__EXERCISE OBJECTIVE__. In the records below, the lines between the one holding "Open the address bar history dropdown" and the one holding "Viewport: 757px width, 667px height.", inclusive, are to be transcribed exactly; no pictures are to be included.

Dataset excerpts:
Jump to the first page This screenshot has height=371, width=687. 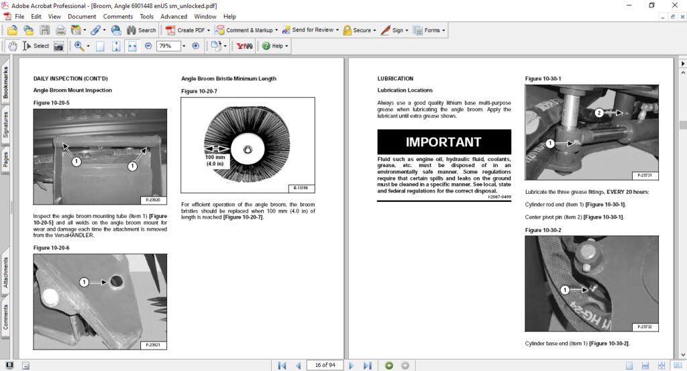[282, 365]
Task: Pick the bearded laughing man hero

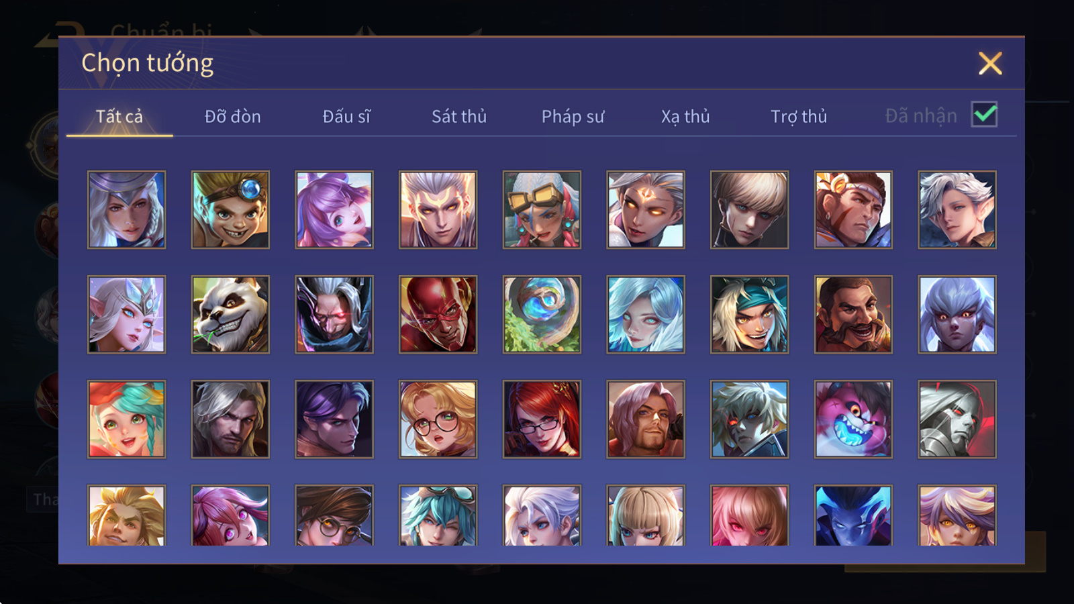Action: click(853, 314)
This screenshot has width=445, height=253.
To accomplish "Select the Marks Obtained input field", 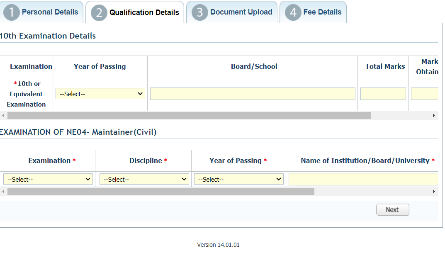I will point(424,94).
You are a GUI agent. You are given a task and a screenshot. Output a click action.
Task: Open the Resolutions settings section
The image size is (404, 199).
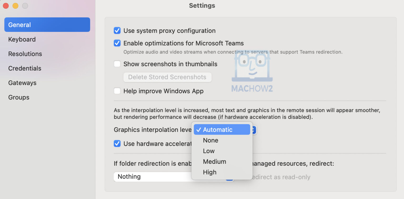(25, 54)
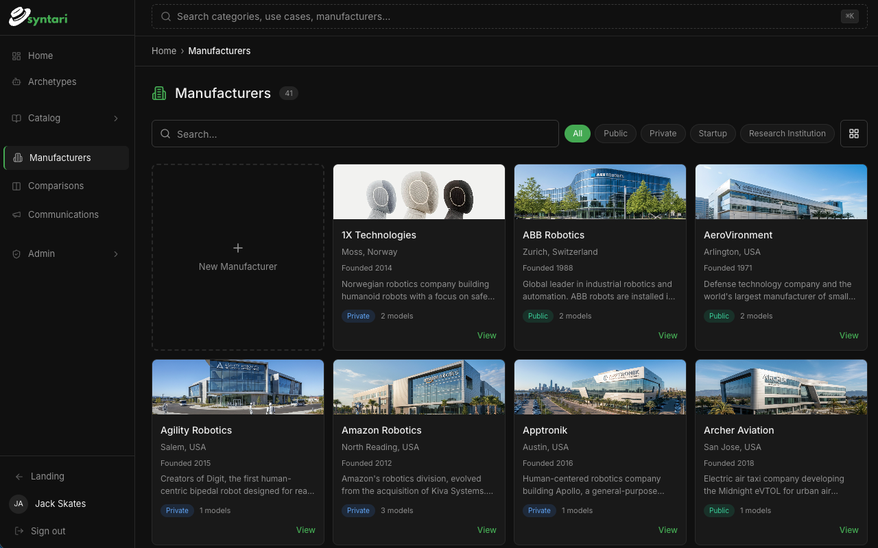Click the Syntari logo icon

(x=19, y=16)
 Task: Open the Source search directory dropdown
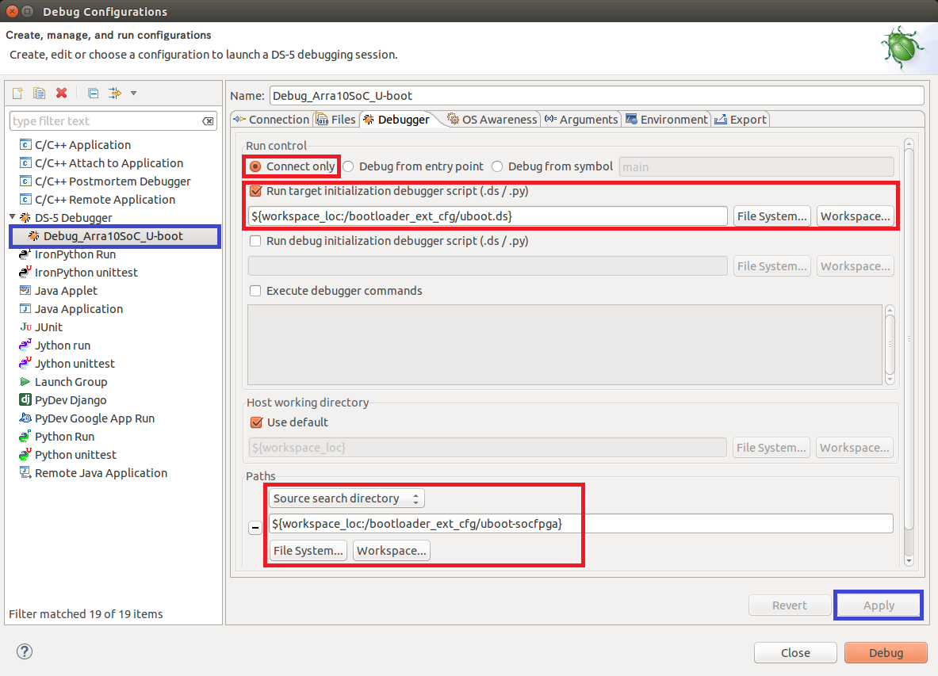coord(346,498)
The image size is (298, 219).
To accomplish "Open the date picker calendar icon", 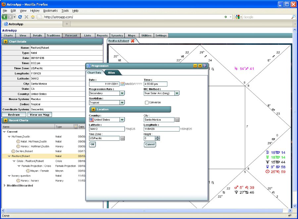I will coord(122,84).
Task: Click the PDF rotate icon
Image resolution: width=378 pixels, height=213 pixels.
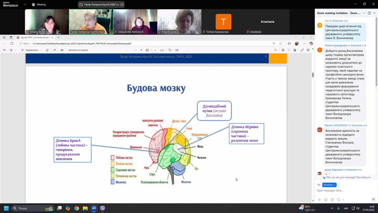Action: pos(170,50)
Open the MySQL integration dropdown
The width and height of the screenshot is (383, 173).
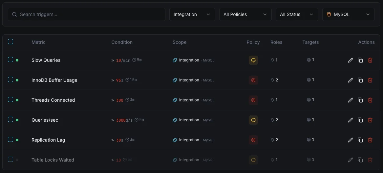click(348, 14)

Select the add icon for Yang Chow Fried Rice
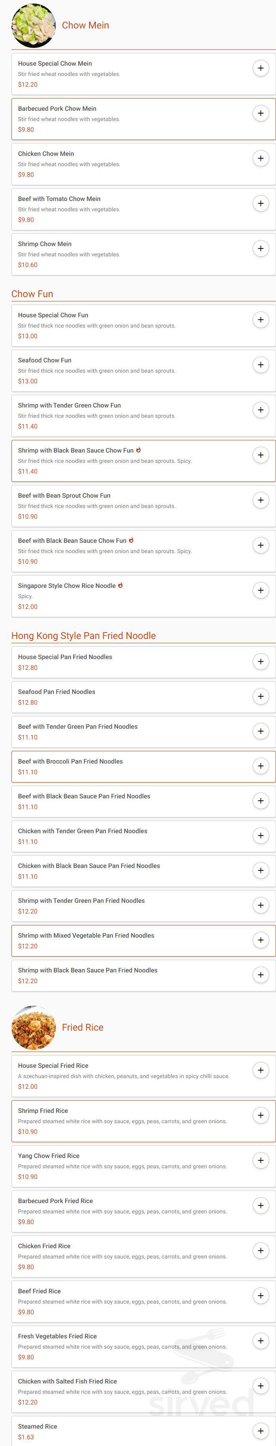pyautogui.click(x=261, y=1160)
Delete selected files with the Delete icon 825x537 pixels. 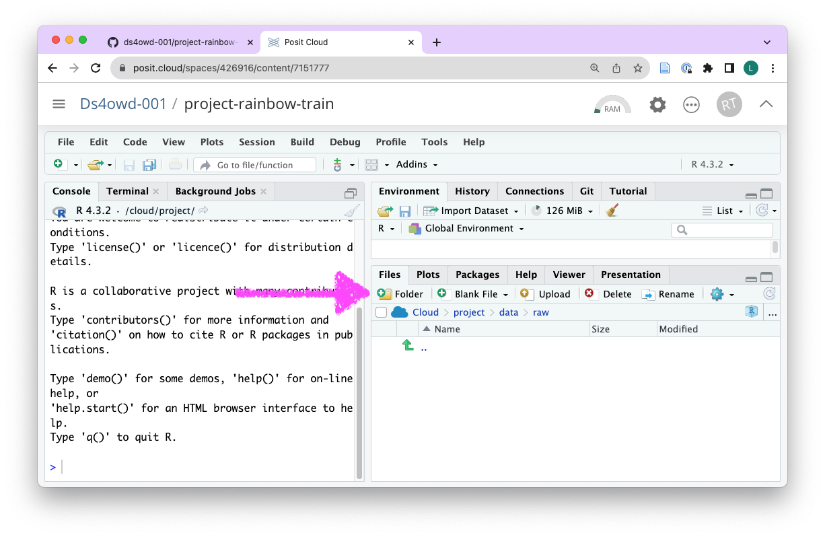590,294
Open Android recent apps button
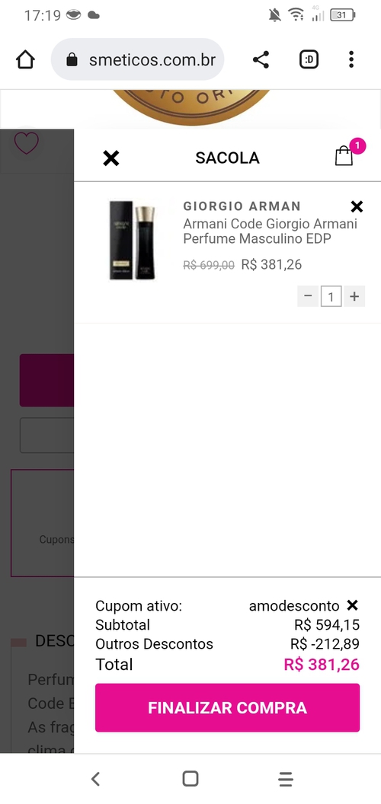The height and width of the screenshot is (804, 381). click(x=286, y=779)
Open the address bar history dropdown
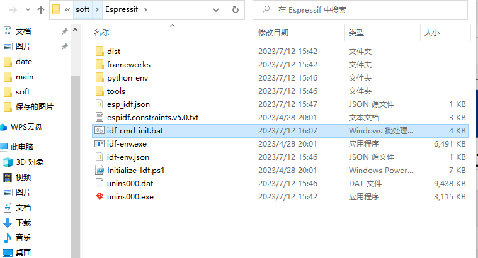This screenshot has height=258, width=478. pos(216,10)
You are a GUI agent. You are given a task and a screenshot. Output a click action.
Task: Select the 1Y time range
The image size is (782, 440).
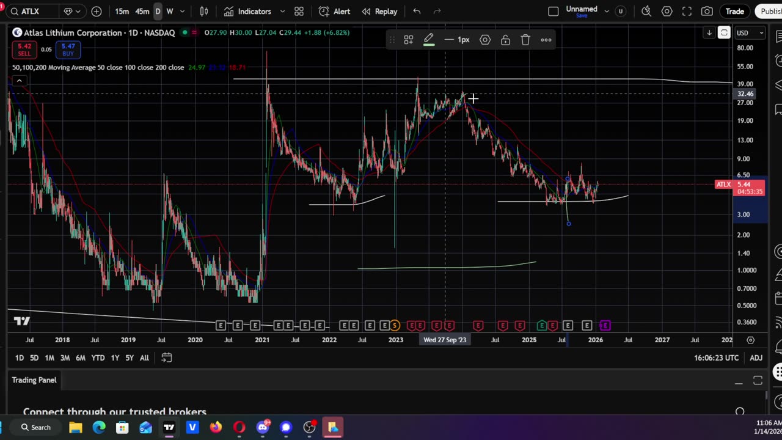pyautogui.click(x=115, y=358)
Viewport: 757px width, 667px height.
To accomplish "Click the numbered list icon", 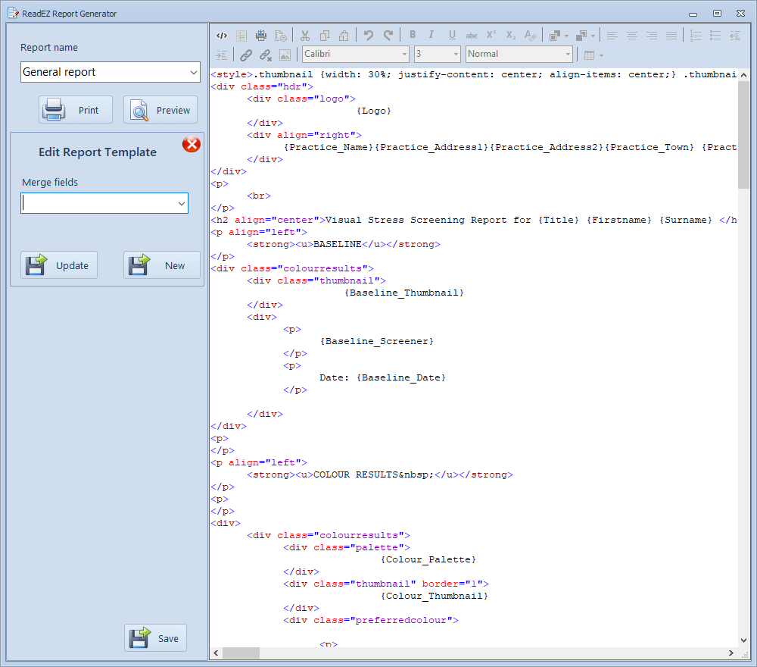I will [x=696, y=36].
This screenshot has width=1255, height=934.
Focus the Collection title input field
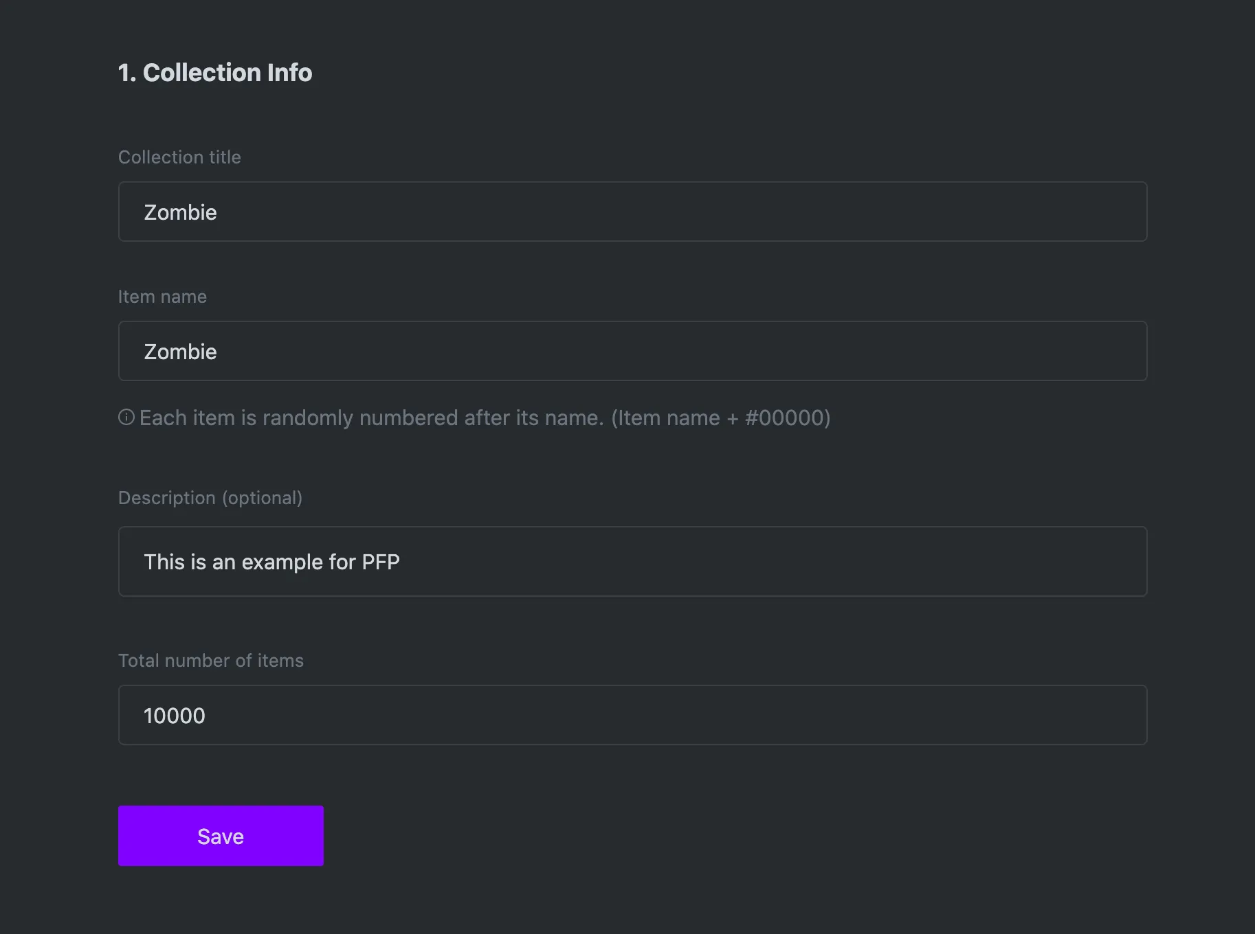632,212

__RESPONSE BELOW__.
Open the address bar history dropdown
This screenshot has height=258, width=478. pos(216,10)
You are a GUI agent. You are given a task and a screenshot. Output a click action.
Task: Select the 1Y time range
The image size is (782, 440).
pyautogui.click(x=115, y=358)
Viewport: 757px width, 667px height.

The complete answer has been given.